## Provided passage
** start **

Useful when you want to:
- Work with the data as regular Kotlin data classes.
- Convert a dataframe to instantiated data classes with `df.toListOf<DataClassType>()`.
- Work with data classes serialization.
- Extract structured types for further use in your application.
### Arguments {id="generateDataClasses-arguments"}
* `markerName`: `String?` — The base name to use for generated data classes.
If `null`, uses the `T` type argument of `DataFrame` simple name.
Default: `null`.
* `extensionProperties`: `Boolean` Whether to generate [extension properties](extensionPropertiesApi.md)
in addition to `interface` declarations.
Useful if you don't use the [compiler plugin](Compiler-Plugin.md), otherwise they are not needed;
the [compiler plugin](Compiler-Plugin.md), [notebooks](SetupKotlinNotebook.md),
and older [Gradle/KSP plugin](schemasGradle.md) generate them automatically.
Default: `false`.
* `visibility`: `MarkerVisibility` Visibility modifier for the generated declarations.
Default: `MarkerVisibility.IMPLICIT_PUBLIC`.

** end **

## Given instruction
Please pick up the generateDataClasses argument reference at the point where it stops, and continue it in the same format.

## Data extract
** start **

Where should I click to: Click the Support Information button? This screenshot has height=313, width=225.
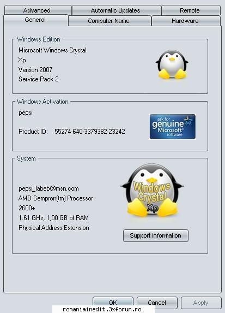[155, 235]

** end **
** start **

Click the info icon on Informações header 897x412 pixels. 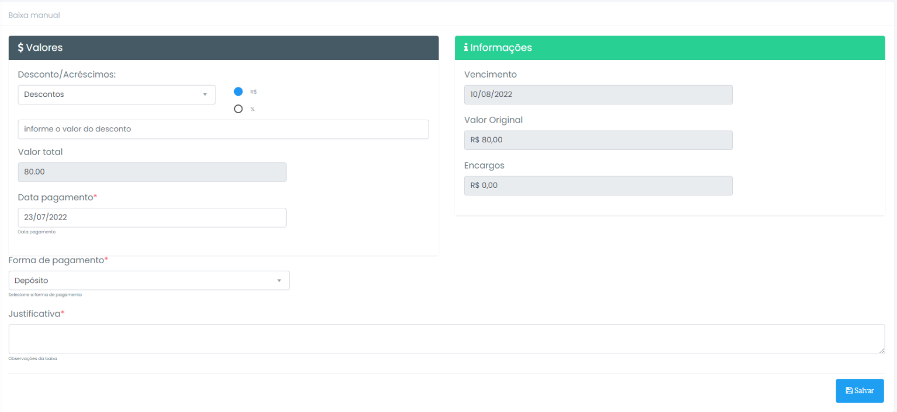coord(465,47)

** end **
** start **

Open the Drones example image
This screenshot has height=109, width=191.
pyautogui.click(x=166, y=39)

** end **

## The output
* `useFqNames`: `Boolean` If `true`, fully qualified type names will be used in generated code.
Default: `false`.
* `nameNormalizer`: `NameNormalizer` Strategy for converting column names (with spaces, underscores, etc.) to
Kotlin-style identifiers.
Generated properties will still refer to columns by their actual name using the `@ColumnName` annotation.
Default: `NameNormalizer.default`.
### Returns {id="generateDataClasses-returns"}
* `CodeString` A value class wrapper for `String`, containing
the generated Kotlin code of `data class` declarations and optionally [extension properties](extensionPropertiesApi.md).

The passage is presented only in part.